BEGIN TEXT FOR ANALYSIS

Overall Functionality & Reliability	Not explicitly detailed.	Functionality and reliability testing successful.
Blood Flow Increase (Compression)	Not explicitly detailed (e.g., specific percentage increase over baseline).	Performance testing of the subject device and predicate device to evaluate blood flow increase over baseline was conducted and successful, demonstrating "similar performance characteristics as the predicate devices."
Accuracy of Mobility Data	Not explicitly detailed (e.g., specific accuracy/precision metrics for orientation or steps).	Performance testing also evaluated accuracy of mobility data. The document states "device met all performance requirements," implying accuracy criteria were met, but quantitative results are not provided. This feature is compared to the DynaSense System, which also monitors orientation and activity (K130752).
Strap Slippage	Not explicitly detailed.	Performance testing also evaluated strap slippage. The document states "device met all performance requirements," implying criteria were met.
Usability Testing	Not explicitly detailed.	Usability testing successful.

---

Study Details for Performance Evaluation (Specifically for Mobility Data/Other Performance)

1. Sample size used for the test set and the data provenance:

   • Test set sample size: Not provided. The document states "Performance testing" was done, but does not specify the number of subjects or data points used for evaluating mobility data accuracy or other performance aspects.
   • Data provenance: Not provided (e.g., country of origin, retrospective or prospective nature).

2. Number of experts used to establish the ground truth for the test set and the qualifications of those experts:

   • Not applicable as this is a sensor-based measurement device, not an AI/ML system requiring expert interpretation for ground truth. It's likely that a physical standard or reference measurement was used for "accuracy of mobility data."

3. Adjudication method (e.g., 2+1, 3+1, none) for the test set:

   • Not applicable. Ground truth for sensor data accuracy would be established by comparison to a calibrated reference system or direct physical measurement, not human adjudication.

END TEXT FOR ANALYSIS

EXERCISES –
1. In the device performance summary, which system is the mobility data feature compared to?
2. Proceed with the device performance summary from the point where it stops.
The data that come next are separate material, unrelated to the device performance summary.

BEGIN GIVEN INFORMATION

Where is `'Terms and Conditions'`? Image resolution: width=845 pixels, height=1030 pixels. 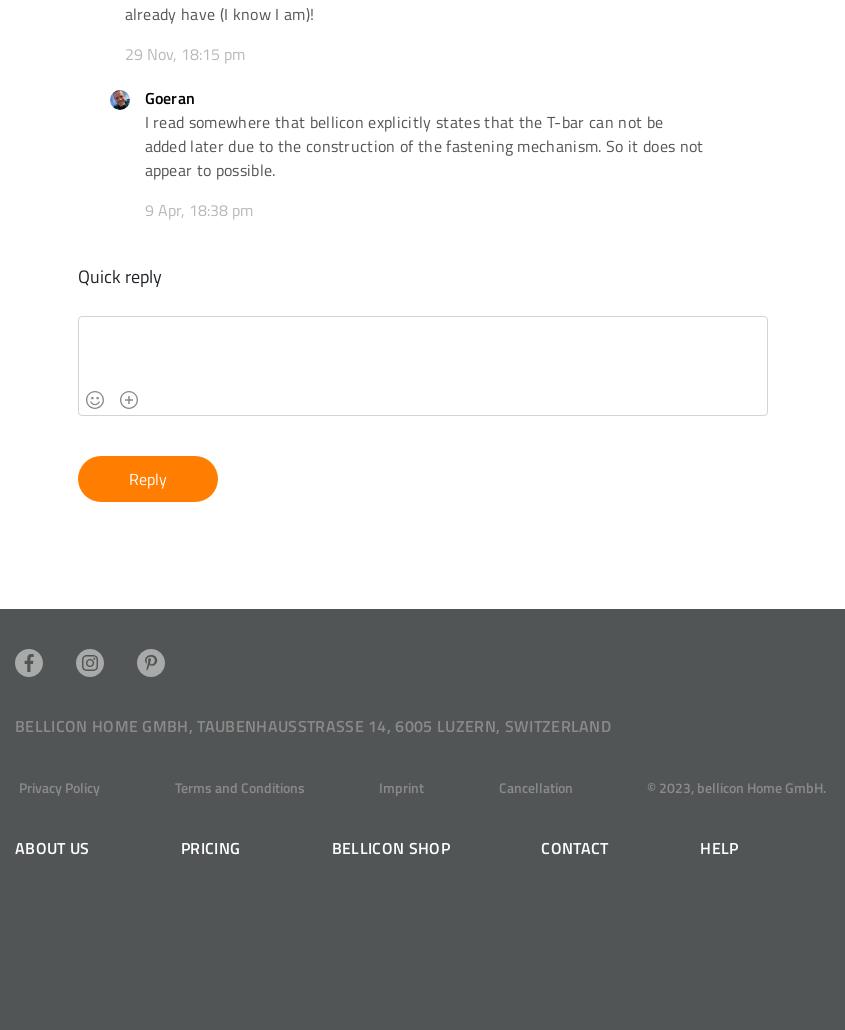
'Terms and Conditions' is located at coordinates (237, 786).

END GIVEN INFORMATION
BEGIN GIVEN INFORMATION

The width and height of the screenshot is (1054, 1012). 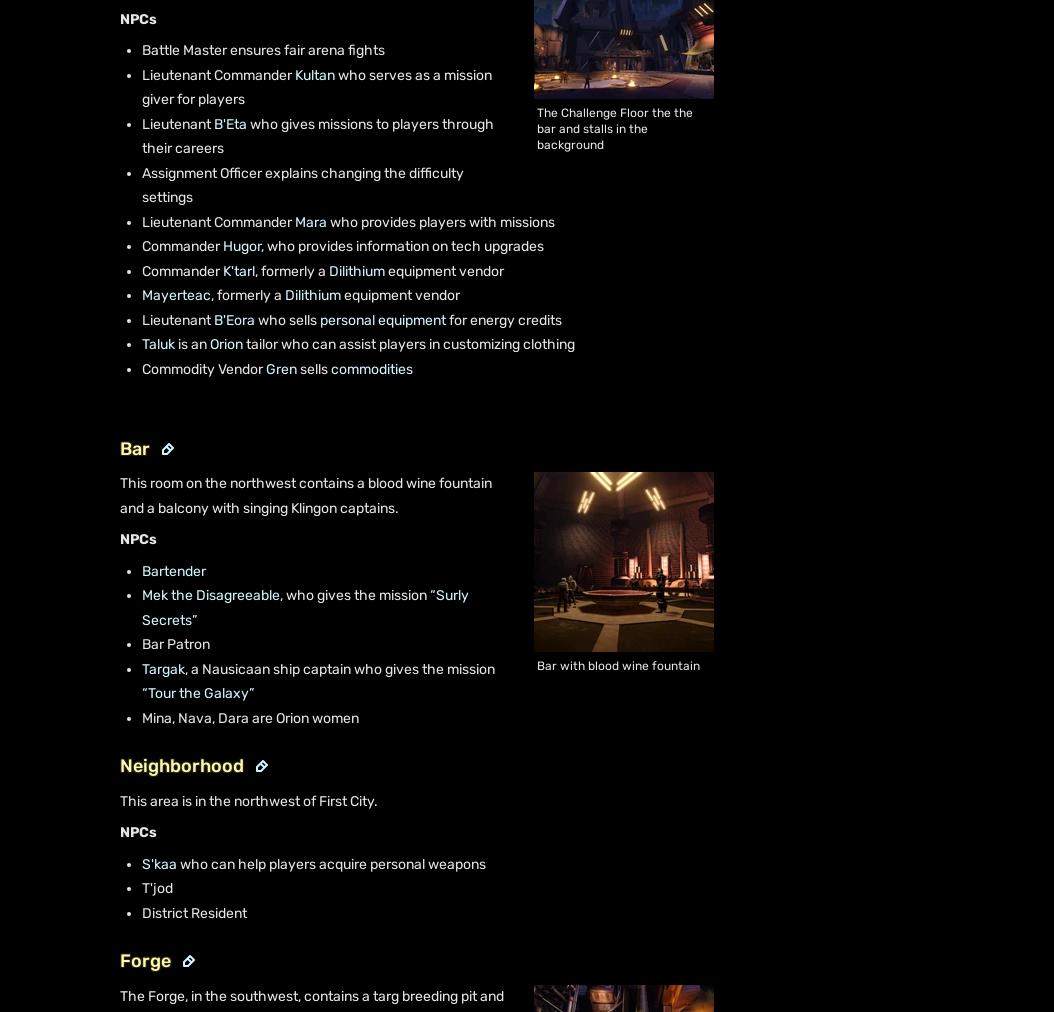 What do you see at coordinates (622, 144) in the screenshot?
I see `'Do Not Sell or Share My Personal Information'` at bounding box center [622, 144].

END GIVEN INFORMATION

TASK-BY-TASK ANSWERS –
1. The DynaSense System (K130752).

2.
4. If a multi-reader multi-case (MRMC) comparative effectiveness study was done, If so, what was the effect size of how much human readers improve with AI vs without AI assistance:

   • No MRMC study was done, and it is not applicable for this device. The device's mobility monitoring feature is for providing data to healthcare providers, not for assisting human readers in interpreting complex medical images or data from an AI-driven component where performance enhancement would be measured.

5. If a standalone (i.e. algorithm only without human-in-the-loop performance) was done:

   • A standalone performance evaluation of the "accuracy of mobility data" was indicated as part of "Performance Testing." However, specific quantitative results or methodologies are not provided beyond the statement that it was "evaluated" and the device "met all performance requirements." This would have involved comparing the device's sensor output to a known, true value of orientation and movement (e.g., from a more precise measurement system). The "algorithm" here refers to the device's internal processing of sensor data.

6. The type of ground truth used (expert consensus, pathology, outcomes data, etc.):

   • For "accuracy of mobility data," the ground truth would likely be based on a physical reference standard or a highly accurate, calibrated measurement system for orientation and movement tracking, not expert consensus or pathology.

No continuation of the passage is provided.